### TEKS KUTIPAN
※

Dari beberapa cuplikan pemberitaan di atas, dapat dipahami bahwa Covid-19 bisa digolongkan sebagai bencana yang disebabkan faktor non-alam, menyebar sangat cepat seiring tingginya dinamika sosial dan interaksi manusia antarnegara , antarwilayah sehingga pandemi global ini cenderung sulit dielakkan.
Dampak atau imbasnya menjadi logis bilamana kondisi perkembangan sosial-ekonomi dunia merosot, pertumbuhan ekonomi dan bisnis terutama di negara sedang berkembang anjlok karena serangan wabah Covid-19 mendadak, massif, bahkan tidak terangkum dalam perkiraan setiap rencana seluruh kegiatan alias underestimate dan akibatnya harus ditanggung oleh hampir semua warga maupun negara.
Menghadapi bencana di Indonesia, telah diatur dalam regulasi yaitu UU No.24 Tahun 2007 tentang Penangulangan Bencana. Secara kelembagaan disebutkan Badan Nasional Penanggulangan Bencana (BNPB) sebagai lembaga nondepartemen setingkat menteri yang ditugasi bekerjasama secara lintas sektoral hingga tingkat daerah.
BNPB sebagai lembaga yang bertugas di bidang kebencanaan telah sigap bergerak, dengan tetap memerhatikan protokol WHO -- badan ini (BNPB) berikut jajarannya bersama pemerintah di daerah melakukan pengelolaan tanggap darurat bencana, melancarkan serangkaian kegiatan di saat kejadian bencana non-alam (menyebarnya Covid-19) dengan harapan mengantisipasi sebaran virus serta dampak buruk yang bisa ditimbulkan.

※

### DATA UNTUK DIANALISIS
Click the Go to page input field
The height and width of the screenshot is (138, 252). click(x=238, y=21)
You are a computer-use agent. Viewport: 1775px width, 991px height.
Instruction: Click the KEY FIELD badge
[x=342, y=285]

※

### TUGAS
Salin persis bagian dari teks kutipan yang dimulai dengan "BNPB sebagai lembaga" dan berlanjut sampai "yang bisa ditimbulkan.".

### HASIL
BNPB sebagai lembaga yang bertugas di bidang kebencanaan telah sigap bergerak, dengan tetap memerhatikan protokol WHO -- badan ini (BNPB) berikut jajarannya bersama pemerintah di daerah melakukan pengelolaan tanggap darurat bencana, melancarkan serangkaian kegiatan di saat kejadian bencana non-alam (menyebarnya Covid-19) dengan harapan mengantisipasi sebaran virus serta dampak buruk yang bisa ditimbulkan.